Yet the examples of Yukos, on the one hand,
and of Gazprom and Rosneft -- widely considered the
least efficient companies in the Russian oil and gas
sector -- on the other provide convincing proof of the
contrary. Yukos, a company that restructured, increased
efficiency and successfully gained access to new markets
is becoming extinct; Gazprom and Rosneft, which have
done none of these things, will survive.
What's more, Gazprom's acquisition of
Rosneft will automatically make the enormous unified
company more attractive to investors simply because of
its power to influence market prices. In terms of
overall market efficiency -- that is, taking into
account the merger's impact on consumers as well as
companies -- this is, of course, a bad thing.
So has basic economic theory been
overturned? Quite the opposite. The case of Gazprom and
Rosneft confirms the theory. The success of these
companies has nothing to do with the laws of the market,
and everything to do with the current economic climate
in which lack of transparency (above all) and proximity
to power at the highest levels (which is very difficult
for a transparent company to maintain) are the best
possible strategy for corporate survival.

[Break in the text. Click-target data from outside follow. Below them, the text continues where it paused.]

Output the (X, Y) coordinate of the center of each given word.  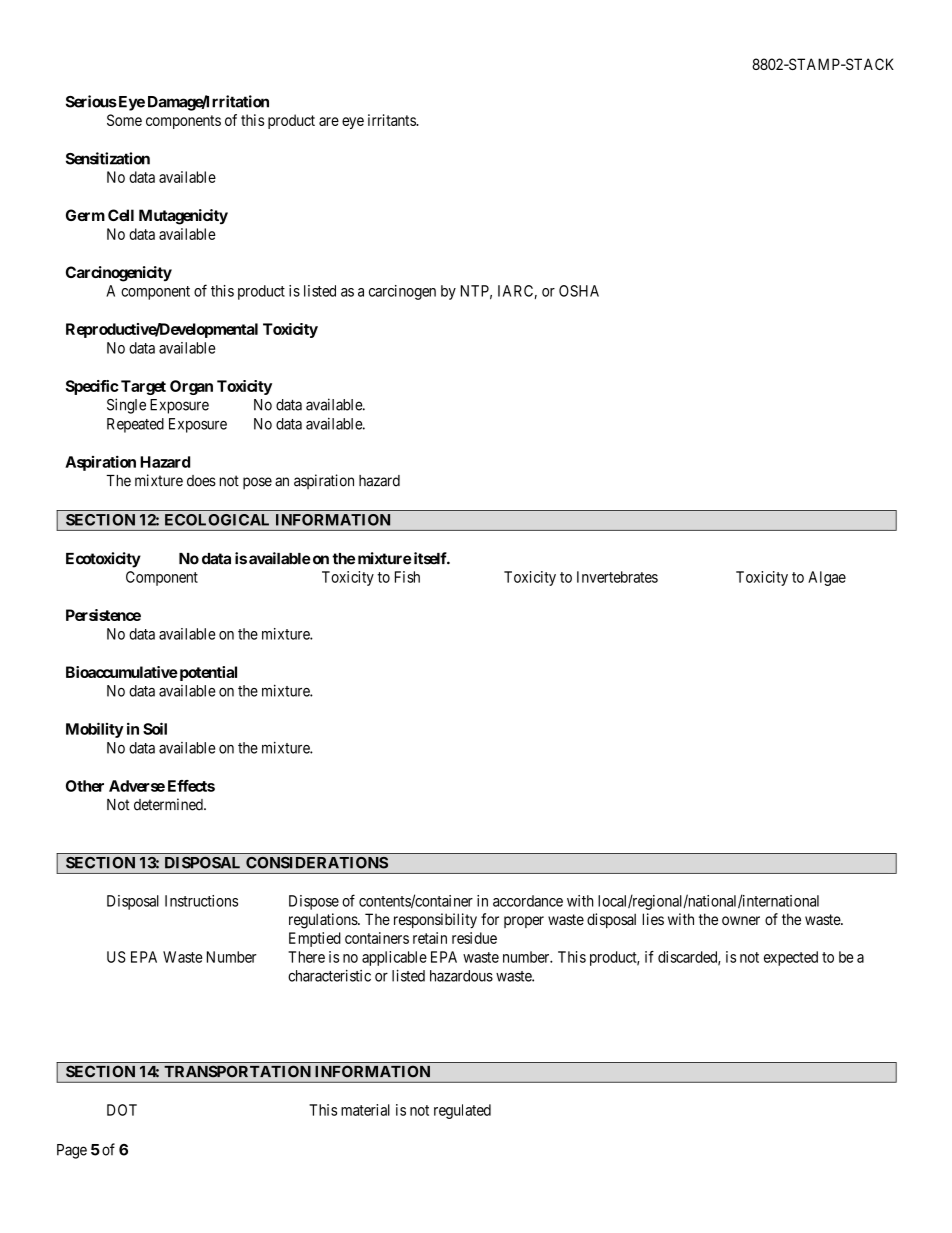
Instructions (201, 901)
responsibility (435, 921)
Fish (407, 577)
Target (143, 387)
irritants (392, 120)
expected (791, 958)
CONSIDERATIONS (317, 863)
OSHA (579, 291)
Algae (827, 578)
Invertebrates (617, 577)
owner (741, 920)
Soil (155, 728)
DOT (122, 1110)
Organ (191, 387)
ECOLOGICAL (217, 520)
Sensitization (108, 158)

None of this would bear mention,
however, if the government were not currently pursuing
an economic policy intended primarily to prolong and
even develop the environment in which monsters like
Gazprom thrive. It would, for example, be highly
surprising if reports -- or at least rumors -- didn't
surface soon about upcoming mega-mergers in the ferrous
metals sector.
For the economist, the problem is not
that the timing of President Vladimir Putin's approval
of the Gazprom-Rosneft merger was obviously dictated by
political considerations, but that the president seems
sincerely to believe that restoring the discredited
Soviet system of economic management is the best thing
for the Russian economy today.
The Soviet Union was many things to many
people: a gigantic social experiment or a meat grinder
that chewed up the best and brightest; a superpower or a
scarecrow on the world stage; the land of happy
childhood or totalitarian childhood.
But the Soviet Union was most definitely
not a successful economic experiment.
One of the most distinctive traits of
the Soviet economic model, especially in the last 20
years of its existence, was a lack of natural selection.
Inefficient enterprises weren't closed down, nor was
there even a mechanism in place for doing so. In fact,
inefficiency frequently ensured a comfortable existence
for the managers.
When presented with proposals for new
enterprises, the political leadership was most likely to
approve the most outlandish and expensive of the bunch.
I could mention the Belarus tractor plant or the plan to
reverse the major rivers of Siberia and send them
flowing south into Central Asia. But all of this was
described in great detail by the newspapers -- 15 years
ago.
Konstantin Sonin is an assistant
professor at the New Economic School/CEFIR.